Je retourne sur ces lieux inchangés et cette fontaine coule toujours d’une eau qui n’est plus la même. Figée cette fontaine trop nettoyée, non plus fonctionnelle, comme la vieille ville kärchérisée, belle de pierres jaunes qui étaient noires en mon enfance où la pauvreté était encore au centre des villes.
Cette fontaine de 1905 regorge pourtant d’histoires, de contes et de légendes rhénanes, de créatures aquatiques sortant de grottes, de récits propres à éveiller les craintes ou les minuscules terreurs qui attirent les enfants. Rien de l’ordonnancement classique de l’Esplanade (que cette fontaine clôt), jardin cartésien à la Française où, enfant, Paul Verlaine jouait avec sa petite amoureuse Mathilde.
La ville allemande et le quartier impérial, la construction du ring et l’achèvement de la destruction des remparts ont donné champ à un autre imaginaire qu’on lit aujourd’hui sur les façades et dans cette fontaine. Loin de l’équilibre fragile de la République Messine de la fin du Moyen-Age, espace clos dont le bestiaire était limité à quelques figures révélatrices de la foi chrétienne, en positif comme en négatif, figures de Saints se mêlant aux figures de monstres.
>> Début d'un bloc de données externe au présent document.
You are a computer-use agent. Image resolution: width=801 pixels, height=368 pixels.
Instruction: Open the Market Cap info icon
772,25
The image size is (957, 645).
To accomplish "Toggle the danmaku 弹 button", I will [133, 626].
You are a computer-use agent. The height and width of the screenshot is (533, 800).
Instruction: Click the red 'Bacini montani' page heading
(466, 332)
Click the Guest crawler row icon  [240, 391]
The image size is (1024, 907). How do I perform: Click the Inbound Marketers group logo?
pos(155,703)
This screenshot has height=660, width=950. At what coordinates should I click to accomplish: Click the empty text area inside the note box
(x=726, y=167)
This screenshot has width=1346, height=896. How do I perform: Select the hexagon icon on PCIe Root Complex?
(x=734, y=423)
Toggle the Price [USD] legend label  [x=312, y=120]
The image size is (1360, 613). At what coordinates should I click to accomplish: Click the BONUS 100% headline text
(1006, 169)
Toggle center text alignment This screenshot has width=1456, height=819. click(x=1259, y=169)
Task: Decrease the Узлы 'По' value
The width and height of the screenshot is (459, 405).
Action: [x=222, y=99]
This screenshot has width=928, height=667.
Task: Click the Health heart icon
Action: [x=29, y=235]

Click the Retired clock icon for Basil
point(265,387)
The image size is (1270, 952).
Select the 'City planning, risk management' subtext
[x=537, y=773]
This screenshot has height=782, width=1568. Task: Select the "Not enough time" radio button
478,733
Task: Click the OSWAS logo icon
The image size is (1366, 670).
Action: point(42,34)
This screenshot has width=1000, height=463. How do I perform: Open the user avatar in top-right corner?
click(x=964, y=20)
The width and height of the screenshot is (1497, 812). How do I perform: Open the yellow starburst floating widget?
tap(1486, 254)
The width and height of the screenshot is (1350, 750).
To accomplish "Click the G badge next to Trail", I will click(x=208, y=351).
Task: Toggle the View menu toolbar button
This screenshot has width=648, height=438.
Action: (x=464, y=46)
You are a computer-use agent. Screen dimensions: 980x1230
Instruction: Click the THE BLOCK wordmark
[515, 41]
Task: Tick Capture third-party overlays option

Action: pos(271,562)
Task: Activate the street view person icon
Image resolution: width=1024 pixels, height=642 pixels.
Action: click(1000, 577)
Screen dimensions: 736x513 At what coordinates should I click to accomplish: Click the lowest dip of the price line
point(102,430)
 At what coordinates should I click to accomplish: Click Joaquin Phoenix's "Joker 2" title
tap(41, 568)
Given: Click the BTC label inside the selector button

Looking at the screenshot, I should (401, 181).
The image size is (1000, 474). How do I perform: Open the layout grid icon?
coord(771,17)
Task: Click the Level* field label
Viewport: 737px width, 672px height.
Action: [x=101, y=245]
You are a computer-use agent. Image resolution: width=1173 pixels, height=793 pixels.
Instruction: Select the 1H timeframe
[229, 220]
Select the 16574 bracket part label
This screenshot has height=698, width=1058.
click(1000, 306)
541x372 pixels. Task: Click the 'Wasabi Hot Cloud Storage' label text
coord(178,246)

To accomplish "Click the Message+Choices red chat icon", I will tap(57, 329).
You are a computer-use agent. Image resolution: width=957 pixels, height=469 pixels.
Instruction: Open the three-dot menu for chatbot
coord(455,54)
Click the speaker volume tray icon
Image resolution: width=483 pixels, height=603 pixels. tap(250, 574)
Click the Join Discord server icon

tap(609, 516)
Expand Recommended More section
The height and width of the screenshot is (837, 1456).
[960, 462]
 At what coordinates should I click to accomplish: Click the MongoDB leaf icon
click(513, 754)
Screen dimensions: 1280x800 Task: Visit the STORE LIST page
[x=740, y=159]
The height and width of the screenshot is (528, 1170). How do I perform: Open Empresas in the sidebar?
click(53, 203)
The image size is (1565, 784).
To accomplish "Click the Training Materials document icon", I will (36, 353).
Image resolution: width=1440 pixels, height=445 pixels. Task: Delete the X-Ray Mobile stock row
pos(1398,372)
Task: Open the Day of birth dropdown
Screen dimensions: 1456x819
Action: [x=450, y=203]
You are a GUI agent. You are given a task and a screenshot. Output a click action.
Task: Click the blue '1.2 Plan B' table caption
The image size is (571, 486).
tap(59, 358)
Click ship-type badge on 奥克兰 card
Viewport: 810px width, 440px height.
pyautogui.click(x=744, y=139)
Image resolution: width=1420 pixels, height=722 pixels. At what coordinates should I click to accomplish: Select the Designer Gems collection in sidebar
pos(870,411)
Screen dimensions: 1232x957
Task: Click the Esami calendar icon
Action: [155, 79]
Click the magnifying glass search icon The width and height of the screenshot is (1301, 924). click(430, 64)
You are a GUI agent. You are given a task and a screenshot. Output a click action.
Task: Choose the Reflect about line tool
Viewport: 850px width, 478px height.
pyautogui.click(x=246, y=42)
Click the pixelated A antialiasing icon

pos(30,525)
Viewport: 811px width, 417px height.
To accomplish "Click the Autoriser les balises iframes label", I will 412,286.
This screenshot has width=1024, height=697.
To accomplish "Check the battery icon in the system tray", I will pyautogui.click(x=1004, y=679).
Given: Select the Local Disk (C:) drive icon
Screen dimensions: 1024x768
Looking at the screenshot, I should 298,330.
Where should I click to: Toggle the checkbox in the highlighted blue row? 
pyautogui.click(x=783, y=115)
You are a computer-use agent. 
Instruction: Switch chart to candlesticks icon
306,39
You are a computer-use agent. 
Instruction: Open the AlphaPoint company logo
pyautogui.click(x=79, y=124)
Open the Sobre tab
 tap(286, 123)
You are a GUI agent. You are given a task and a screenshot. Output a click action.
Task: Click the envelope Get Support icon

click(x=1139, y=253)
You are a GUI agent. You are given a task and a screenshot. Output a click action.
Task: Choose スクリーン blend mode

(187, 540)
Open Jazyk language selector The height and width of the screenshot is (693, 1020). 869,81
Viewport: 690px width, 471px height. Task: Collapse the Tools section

Loin aussi de la rigueur du royaume français des 17ème et 18ème siècles, tout à sa concentration des pouvoirs, à son soucis de faire de la ville la façade du pays dominant, place forte autant que belle vitrine : la place d’Armes en est le témoin, opposant en un même lieu les différents pouvoirs temporels (hôtel de ville, parlement, garnison) et spirituel (cathédrale).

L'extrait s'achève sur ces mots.